The history of the Hungarian language begins with the Uralic era, in the Neolithic age, when the linguistic ancestors of all Uralic languages coexisted in the area of the Ural Mountains.

| Category | Word in Hungarian | Meaning | Reconstructed Proto-Uralic | Notes | Cognate in Finnish |
| Fishing, water | hal | 'fish' | *kala |  | kala |
| tat | '(a kind of) fish' | *totki 'tench' | See note 2. | totki (Tinca tinca) |
| háló | mesh | *kalaw |  | kalin |
| víz | water | *weti |  | vete- |
| folyó | 'river' | *juka | See note 3. | joki |
| ár | flood | (Ugric) *sarV |  |  |
| láp | fen, bog | *loppi |  |  |
| Hunting, animals | ideg | nerve | *jänti 'string' |  | jänne 'tendon, sinew' |
| ín | fibre | *sëxni 'vein' |  | suoni |
| íj | bow | *joŋsi |  | jousi |
| nyíl | arrow | *ńëxli |  | nuoli |
| fogoly | partridge | *püŋi |  | pyy |
| nyúl | hare | *ńomala |  |  |
| holló | raven | *kulaka |  |  |
| Daily life | fő(z) | cook | *pexi(-ta) |  |  |
| fazék | pan | *pata |  | pata |
| mony | 'bird egg' | *muna | See note 4. | muna |
| fon | spin | *puna 'braid' |  | puno |
| öv | belt | *wüŋä |  | vyö |
| vas | iron | *waśki |  | vaski 'copper' |
| Family | apa | 'father' | *ëppi 'father-in-law' |  |  |
| fele(ség) | 'wife' | *pälä 'half' |  |  |
| meny | 'daughter-in-law' | *mińä |  | miniä |
| vő | 'son-in-law' | *wäŋiw |  | vävy |
| napa | 'mother-in-law' | *ana-ëppi |  | anoppi |

Many Hungarian words, particularly among the language's most basic vocabulary (cf. Swadesh list) are traced back to common Uralic origin: words of a corresponding shape occur in other Uralic languages as well, and linguists have not been able to classify them as loanwords. Those that are not present in the Samoyedic languages are commonly also described as being of Finno-Ugric origin, but the existence of a definite distinction between "Uralic" and "Finno-Ugric" is disputed. (See Uralic languages#Traditional classification.)

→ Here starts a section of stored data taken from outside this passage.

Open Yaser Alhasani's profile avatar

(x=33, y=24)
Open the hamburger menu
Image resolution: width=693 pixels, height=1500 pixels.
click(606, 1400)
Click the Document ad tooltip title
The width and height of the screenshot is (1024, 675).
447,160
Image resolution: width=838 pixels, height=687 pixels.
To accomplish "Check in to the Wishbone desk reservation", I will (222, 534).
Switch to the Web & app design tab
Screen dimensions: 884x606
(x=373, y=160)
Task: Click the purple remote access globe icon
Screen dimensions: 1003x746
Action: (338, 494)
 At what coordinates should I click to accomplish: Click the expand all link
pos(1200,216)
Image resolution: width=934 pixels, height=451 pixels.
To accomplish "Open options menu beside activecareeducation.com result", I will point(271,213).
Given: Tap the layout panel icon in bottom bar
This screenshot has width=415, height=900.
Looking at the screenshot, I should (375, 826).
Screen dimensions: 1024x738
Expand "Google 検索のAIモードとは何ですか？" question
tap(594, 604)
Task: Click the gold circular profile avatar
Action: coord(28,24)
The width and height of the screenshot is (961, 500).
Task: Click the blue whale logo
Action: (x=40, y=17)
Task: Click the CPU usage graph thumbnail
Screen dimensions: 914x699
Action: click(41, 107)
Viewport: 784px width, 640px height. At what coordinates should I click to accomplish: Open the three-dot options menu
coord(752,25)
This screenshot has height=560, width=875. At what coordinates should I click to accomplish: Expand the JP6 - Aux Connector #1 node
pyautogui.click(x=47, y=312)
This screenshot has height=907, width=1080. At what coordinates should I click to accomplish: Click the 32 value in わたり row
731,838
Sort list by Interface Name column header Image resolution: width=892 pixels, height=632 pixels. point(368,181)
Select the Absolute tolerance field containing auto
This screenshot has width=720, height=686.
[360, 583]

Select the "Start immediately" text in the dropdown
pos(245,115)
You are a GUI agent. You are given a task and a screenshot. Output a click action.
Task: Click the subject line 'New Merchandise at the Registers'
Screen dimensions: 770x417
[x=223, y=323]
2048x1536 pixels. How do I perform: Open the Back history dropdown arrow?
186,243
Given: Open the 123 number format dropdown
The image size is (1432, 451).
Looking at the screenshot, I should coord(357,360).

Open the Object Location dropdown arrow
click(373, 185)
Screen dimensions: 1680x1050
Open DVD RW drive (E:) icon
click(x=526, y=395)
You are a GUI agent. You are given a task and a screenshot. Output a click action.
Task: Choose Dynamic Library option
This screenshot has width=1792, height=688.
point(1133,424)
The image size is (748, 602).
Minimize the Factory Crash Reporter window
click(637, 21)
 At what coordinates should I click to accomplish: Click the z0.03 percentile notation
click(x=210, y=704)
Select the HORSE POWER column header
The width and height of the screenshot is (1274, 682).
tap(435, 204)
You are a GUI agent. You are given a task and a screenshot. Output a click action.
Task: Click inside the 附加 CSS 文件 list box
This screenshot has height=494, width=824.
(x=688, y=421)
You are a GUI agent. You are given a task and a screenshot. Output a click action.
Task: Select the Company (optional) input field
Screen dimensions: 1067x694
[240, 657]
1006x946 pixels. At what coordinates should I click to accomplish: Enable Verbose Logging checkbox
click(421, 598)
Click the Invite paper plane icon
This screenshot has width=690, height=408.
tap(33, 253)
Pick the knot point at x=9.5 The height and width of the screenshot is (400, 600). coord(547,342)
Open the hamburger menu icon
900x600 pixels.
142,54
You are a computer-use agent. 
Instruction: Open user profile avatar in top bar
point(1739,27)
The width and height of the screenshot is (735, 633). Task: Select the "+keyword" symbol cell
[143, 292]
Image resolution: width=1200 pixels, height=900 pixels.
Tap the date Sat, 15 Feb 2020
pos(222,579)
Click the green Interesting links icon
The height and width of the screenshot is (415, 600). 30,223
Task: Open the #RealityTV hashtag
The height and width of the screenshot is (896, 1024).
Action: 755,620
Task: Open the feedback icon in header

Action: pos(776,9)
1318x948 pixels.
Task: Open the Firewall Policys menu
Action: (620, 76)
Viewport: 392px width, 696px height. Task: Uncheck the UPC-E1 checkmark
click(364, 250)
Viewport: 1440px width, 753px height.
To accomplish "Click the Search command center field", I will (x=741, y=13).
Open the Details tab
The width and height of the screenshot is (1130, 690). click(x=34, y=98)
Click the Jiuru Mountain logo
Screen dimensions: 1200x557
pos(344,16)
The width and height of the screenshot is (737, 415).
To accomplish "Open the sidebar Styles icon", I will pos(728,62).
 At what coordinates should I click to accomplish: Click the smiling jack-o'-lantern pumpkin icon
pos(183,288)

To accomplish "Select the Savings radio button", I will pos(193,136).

As the Uralic unity disintegrated between the 4th and the 2nd millennium BC, the speakers of Samoyedic languages moved eastwards, while others, such as the Finnic and Hungarian speakers, moved westward. Hungarian and the Ob-Ugric languages show several similarities and are known as the Ugric group, which is commonly (but not universally) considered a proper sub-branch of Uralic: that is, the Hungarian and Ob-Ugric languages would descend from a common Proto-Ugric language. The speakers of Ugric languages were still living close together approximately until 1000 BC, when the ancestors of Hungarians separated for good from the Ob-Ugrians.

===Proto-Hungarian===

Around 1000 BC, the linguistic ancestors of the Hungarians had moved southwest from their previous territories, the region west of the Ural Mountains, the eastern frontier of Europe; hence the Hungarian language separated from its closest relatives, the Ob-Ugric languages, which further divided into the Mansi language and the Khanty language. (This split may have occurred only later, and their speakers were influenced by an Asian, possibly Western-Siberian tribe, as the Mansis and Khantys moved northeast.) Proto-Hungarian likely had contacts with the Permic languages at this time, as indicated by a nontrivial number of shared vocabulary and sound developments (which are not found in the other Uralic languages).

The Hungarians gradually changed their way of living from settled hunting to nomadic cattle-raising. Their most important animals included sheep and cattle. There are no written sources on the era, thus little is known about it.

After a long journey, the Hungarians had settled the coastal region of the northeastern Black Sea (Levédia). With the fall of Attila's empire, the Huns had receded to this area, and established their new state, which also ruled over the Hungarians. A possible memoir of this is a Hungarian myth of Hunor and Magor. According to the legend they were the twin sons of King Nimrod and the ancestors of the Huns and the Magyars (Hungarians) respectively.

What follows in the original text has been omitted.